Copy all entries without alteration and skip the pictures they hold.

--- Given records Enclosed Below ---

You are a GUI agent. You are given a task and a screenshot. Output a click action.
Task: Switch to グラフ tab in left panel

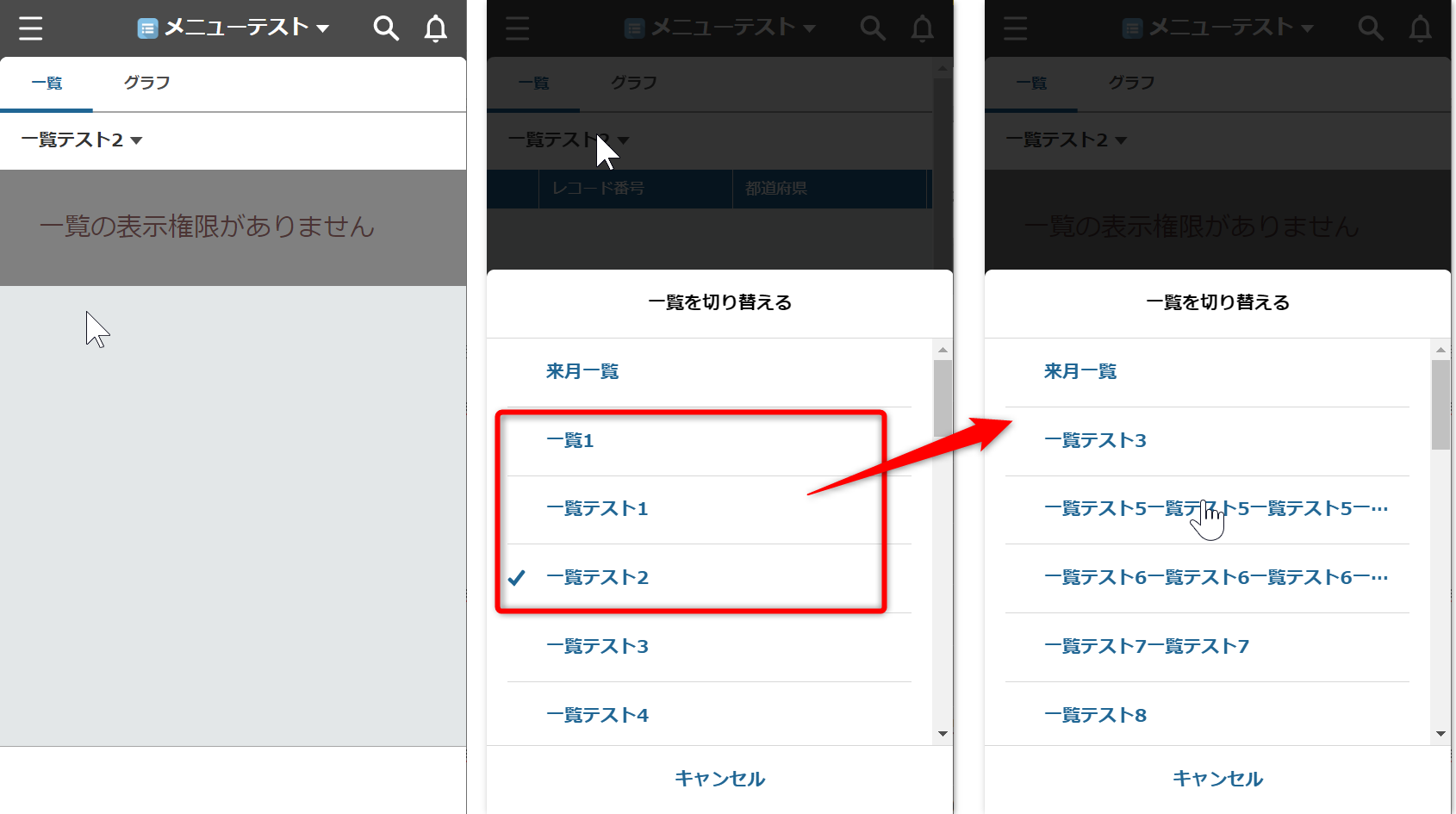coord(146,84)
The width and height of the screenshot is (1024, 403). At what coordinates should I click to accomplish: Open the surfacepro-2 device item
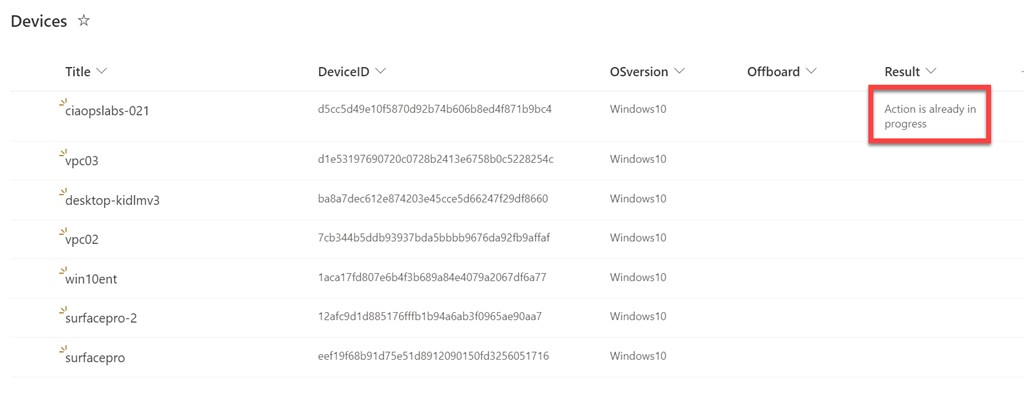100,318
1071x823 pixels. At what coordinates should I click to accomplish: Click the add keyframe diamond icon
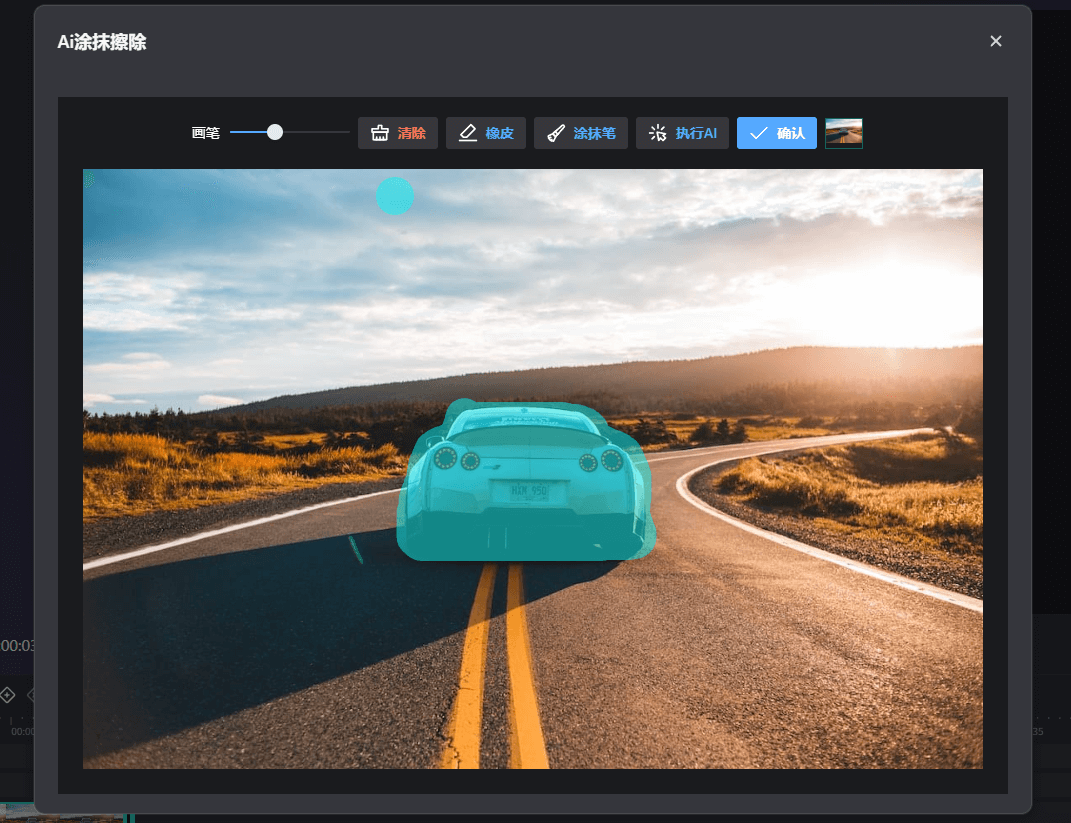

--- End of Enclosed Given records ---

▸ Written solution:
You are a GUI agent. You are given a task and a screenshot. Output a click action.
Task: Switch to グラフ tab in left panel

coord(146,84)
The width and height of the screenshot is (1024, 403). At what coordinates should I click to accomplish: Open the surfacepro-2 device item
100,318
1071x823 pixels. At what coordinates should I click to accomplish: Click the add keyframe diamond icon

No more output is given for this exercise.